Perubahan Jumlah Uang yang Beredar

Situs Ekonomi - Sejauh ini kita telah menelaah pergerakan sepanjang kurva permintaan agregat yang miring ke bawah. Teori ini juga mengemukakan peristiwa-peristiwa lain yang memengaruhi perubahan jumlah permintaan barang dan jasa. Ketika jumlah permintaan barang dan jasa berubah pada tingkat harga tertentu, kurva permintaan agregat bergeser.

Menurut Mankiw (2006: 333), "Salah satu variabel penting yang menggeser kurva permintaan agregat adalah kebijakan moneter." Untuk melihat bagaimana kebijakan moneter memengaruhi perekonomian dalam jangka pendek, anggaplah bahwa Bank Indonesia (BI) memperbanyak jumlah uang yang beredar dengan membeli surat obligasi pemerintah melalui operasi pasar terbuka.

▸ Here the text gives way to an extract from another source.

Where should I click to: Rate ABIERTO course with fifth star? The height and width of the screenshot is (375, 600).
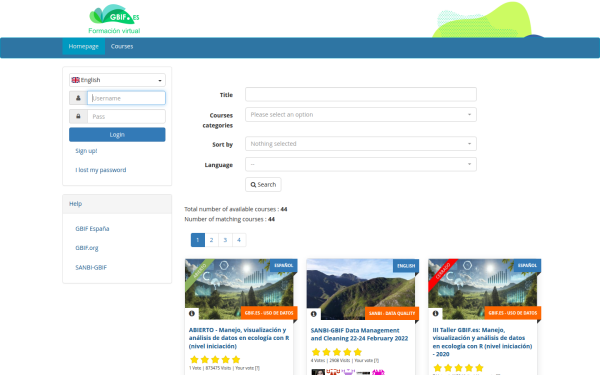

Mari kita amati bagaimana injeksi moneter ini memengaruhi suku bunga keseimbangan pada tingkat harga tertentu. Hal ini akan menjelaskan kepada kita apa yang dilakukan injeksi terhadap posisi kurva permintaan agregat.

Jumlah Uang yang Beredar
Injeksi Moneter

Sebagaimana yang ditunjukkan oleh panel (a), peningkatan jumlah uang yang beredar akan menggeser kurva jumlah uang yang beredar ke arah kanan, dari MS1 ke MS2. Karena kurva permintaan uang tidak mengalami perubahan, maka suku bunga turun, dari rke r2 untuk menyeimbangkan jumlah uang yang beredar dengan jumlah permintaan uang. Artinya, suku bunga harus turun untuk mendorong masyarakat agar mau memegang tambahan uang yang telah diciptakan oleh BI.

Sekali lagi, suku bunga memengaruhi jumlah permintaan barang dan jasa, sebagaimana ditunjukkan pada panel (b). Dengan suku bunga yang lebih rendah, maka akan mengurangi biaya peminjaman dan tingkat pengembalian dari tabungan. Hal itu dapat terjadi karena rumah tangga akan membeli lebih banyak rumah berukuran besar, sehingga mendorong investasi perumahan.

Di samping itu, perusahaan juga akan membelanjakan lebih banyak uang untuk mendirikan pabrik dan membeli peralatan baru, sehingga mendorong investasi bisnis. Akibatnya, jumlah permintaan barang dan jasa pada tingkat harga tertentu, P-bar, naik dari Y1 ke Y2. Tentu saja, tidak ada yang istimewa dengan P-bar: Injeksi moneter meningkatkan jumlah permintaan barang dan jasa pada setiap tingkat harga. Jadi, seluruh kurva permintaan agregat bergeser ke kanan.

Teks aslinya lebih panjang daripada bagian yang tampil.